» Task to carry out:
For the records below, tally the lines that contain "from" and give only that number.

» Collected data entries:
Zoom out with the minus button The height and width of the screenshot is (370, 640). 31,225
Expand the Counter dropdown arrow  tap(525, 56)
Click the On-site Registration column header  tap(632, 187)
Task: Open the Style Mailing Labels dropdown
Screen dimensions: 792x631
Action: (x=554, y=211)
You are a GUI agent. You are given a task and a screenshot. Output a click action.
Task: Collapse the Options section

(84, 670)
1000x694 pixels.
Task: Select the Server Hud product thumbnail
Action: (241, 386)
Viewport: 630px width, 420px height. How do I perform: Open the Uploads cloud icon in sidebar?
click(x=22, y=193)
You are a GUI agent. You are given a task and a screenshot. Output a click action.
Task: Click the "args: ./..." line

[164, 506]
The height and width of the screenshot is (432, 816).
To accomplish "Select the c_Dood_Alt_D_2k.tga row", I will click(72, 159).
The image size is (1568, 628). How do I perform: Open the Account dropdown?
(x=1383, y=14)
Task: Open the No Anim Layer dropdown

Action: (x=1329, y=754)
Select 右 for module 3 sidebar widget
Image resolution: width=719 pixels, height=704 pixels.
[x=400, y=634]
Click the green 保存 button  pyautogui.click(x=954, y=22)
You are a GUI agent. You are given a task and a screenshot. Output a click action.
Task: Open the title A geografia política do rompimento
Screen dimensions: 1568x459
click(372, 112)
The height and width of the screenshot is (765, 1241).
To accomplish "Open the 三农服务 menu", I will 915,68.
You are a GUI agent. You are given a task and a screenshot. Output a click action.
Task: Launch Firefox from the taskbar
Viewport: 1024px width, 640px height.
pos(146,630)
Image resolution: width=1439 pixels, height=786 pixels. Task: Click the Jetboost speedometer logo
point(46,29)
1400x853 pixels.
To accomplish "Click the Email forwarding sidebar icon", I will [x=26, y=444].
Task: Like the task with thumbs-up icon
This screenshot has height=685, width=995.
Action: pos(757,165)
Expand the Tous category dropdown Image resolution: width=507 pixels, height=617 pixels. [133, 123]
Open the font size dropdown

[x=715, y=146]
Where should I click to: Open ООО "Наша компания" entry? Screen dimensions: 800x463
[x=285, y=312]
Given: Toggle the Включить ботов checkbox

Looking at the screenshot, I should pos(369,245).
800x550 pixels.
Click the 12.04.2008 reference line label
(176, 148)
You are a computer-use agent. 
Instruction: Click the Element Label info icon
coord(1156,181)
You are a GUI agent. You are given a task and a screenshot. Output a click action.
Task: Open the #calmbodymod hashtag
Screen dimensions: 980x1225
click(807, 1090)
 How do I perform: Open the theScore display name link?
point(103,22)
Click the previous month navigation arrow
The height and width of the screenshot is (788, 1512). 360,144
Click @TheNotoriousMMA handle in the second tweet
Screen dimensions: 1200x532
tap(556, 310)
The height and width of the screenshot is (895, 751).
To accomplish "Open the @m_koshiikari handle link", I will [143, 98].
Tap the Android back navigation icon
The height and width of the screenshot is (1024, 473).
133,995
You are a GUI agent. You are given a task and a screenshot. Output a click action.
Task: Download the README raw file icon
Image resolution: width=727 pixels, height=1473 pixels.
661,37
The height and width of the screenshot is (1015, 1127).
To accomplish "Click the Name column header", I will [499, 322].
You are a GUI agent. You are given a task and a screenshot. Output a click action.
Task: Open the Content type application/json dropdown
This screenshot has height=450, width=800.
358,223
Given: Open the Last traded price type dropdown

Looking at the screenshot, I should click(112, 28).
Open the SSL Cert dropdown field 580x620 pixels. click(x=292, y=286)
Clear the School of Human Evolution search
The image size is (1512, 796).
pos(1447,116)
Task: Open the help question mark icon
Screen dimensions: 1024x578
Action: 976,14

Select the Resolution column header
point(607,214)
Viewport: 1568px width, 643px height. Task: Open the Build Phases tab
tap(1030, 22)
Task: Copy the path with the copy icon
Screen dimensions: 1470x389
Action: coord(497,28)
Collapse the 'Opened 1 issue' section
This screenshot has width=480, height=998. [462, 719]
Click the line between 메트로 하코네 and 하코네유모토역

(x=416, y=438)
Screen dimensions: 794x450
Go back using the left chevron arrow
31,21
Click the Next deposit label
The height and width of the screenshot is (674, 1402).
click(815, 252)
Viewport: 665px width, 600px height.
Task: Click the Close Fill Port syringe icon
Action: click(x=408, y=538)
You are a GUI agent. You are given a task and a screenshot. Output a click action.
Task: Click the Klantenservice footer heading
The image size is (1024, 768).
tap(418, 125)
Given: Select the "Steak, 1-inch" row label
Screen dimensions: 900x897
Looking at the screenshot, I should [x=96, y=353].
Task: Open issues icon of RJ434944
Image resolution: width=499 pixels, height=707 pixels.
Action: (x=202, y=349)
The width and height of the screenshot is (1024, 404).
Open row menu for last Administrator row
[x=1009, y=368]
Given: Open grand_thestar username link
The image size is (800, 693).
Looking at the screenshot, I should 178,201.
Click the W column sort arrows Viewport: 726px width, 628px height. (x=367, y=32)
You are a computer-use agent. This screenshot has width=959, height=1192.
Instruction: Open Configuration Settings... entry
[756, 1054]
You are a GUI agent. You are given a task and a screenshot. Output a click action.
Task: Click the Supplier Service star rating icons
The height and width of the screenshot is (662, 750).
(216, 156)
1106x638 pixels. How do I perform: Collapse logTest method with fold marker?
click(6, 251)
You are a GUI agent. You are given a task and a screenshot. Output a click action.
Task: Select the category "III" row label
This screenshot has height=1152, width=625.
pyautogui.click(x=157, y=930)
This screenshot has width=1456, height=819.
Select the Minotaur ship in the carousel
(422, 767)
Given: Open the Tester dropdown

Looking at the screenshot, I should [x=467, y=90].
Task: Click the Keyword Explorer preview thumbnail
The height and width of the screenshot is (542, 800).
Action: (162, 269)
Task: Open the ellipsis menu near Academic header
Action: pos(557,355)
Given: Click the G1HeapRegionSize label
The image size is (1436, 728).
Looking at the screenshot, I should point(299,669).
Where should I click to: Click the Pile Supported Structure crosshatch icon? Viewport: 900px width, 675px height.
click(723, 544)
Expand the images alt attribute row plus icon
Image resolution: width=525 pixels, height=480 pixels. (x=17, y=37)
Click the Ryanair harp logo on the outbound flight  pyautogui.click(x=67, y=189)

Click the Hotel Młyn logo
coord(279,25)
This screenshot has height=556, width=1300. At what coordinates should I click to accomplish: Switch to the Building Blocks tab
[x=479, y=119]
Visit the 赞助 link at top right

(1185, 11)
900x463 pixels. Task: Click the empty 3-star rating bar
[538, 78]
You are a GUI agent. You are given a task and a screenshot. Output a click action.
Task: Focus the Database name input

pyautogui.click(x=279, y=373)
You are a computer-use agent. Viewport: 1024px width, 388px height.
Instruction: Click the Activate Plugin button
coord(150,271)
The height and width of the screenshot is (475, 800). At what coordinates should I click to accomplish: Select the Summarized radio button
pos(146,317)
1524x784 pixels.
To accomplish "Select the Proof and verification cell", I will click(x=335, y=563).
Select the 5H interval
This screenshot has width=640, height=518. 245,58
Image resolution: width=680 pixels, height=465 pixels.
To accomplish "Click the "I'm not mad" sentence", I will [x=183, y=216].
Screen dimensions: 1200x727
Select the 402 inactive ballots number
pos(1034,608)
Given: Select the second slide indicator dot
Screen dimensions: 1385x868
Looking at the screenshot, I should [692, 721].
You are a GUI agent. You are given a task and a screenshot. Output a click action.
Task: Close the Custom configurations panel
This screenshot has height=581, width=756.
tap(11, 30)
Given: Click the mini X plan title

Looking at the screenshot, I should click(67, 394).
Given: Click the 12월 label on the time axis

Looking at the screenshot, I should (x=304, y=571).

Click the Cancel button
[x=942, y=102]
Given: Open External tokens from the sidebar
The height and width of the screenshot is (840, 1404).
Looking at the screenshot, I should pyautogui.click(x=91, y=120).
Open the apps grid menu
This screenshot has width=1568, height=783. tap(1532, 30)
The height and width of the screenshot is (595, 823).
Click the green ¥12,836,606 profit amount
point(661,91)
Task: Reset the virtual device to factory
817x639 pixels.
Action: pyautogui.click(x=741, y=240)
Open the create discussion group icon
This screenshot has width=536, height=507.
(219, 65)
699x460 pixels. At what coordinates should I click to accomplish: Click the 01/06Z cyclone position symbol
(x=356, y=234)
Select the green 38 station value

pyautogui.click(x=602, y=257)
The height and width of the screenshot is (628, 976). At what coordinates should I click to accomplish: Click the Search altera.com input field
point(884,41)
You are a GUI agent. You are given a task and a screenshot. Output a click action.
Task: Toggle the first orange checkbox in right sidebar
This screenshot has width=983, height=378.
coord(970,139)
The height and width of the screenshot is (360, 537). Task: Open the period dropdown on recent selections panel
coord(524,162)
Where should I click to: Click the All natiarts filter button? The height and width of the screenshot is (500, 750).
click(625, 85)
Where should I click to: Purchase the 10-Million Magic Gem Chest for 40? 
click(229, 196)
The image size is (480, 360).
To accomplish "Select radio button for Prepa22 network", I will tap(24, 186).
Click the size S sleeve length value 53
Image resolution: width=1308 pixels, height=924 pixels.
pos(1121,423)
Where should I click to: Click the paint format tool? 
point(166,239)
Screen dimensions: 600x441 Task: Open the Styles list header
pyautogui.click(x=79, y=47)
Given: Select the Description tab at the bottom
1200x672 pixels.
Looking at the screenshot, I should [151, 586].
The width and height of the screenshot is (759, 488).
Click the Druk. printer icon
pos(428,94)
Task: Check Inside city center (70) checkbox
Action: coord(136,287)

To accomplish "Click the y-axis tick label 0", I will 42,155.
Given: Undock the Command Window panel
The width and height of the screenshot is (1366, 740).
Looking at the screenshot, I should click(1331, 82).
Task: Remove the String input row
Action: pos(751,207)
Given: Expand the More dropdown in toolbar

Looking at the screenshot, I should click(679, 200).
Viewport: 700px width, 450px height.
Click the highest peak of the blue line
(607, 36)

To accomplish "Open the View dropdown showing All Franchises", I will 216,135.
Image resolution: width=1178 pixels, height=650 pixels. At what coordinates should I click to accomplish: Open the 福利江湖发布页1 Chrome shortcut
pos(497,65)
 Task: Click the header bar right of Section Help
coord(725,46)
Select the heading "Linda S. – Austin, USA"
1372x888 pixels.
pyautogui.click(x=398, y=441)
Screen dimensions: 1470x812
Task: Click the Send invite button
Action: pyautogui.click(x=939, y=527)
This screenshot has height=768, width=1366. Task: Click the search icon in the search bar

» Solution:
2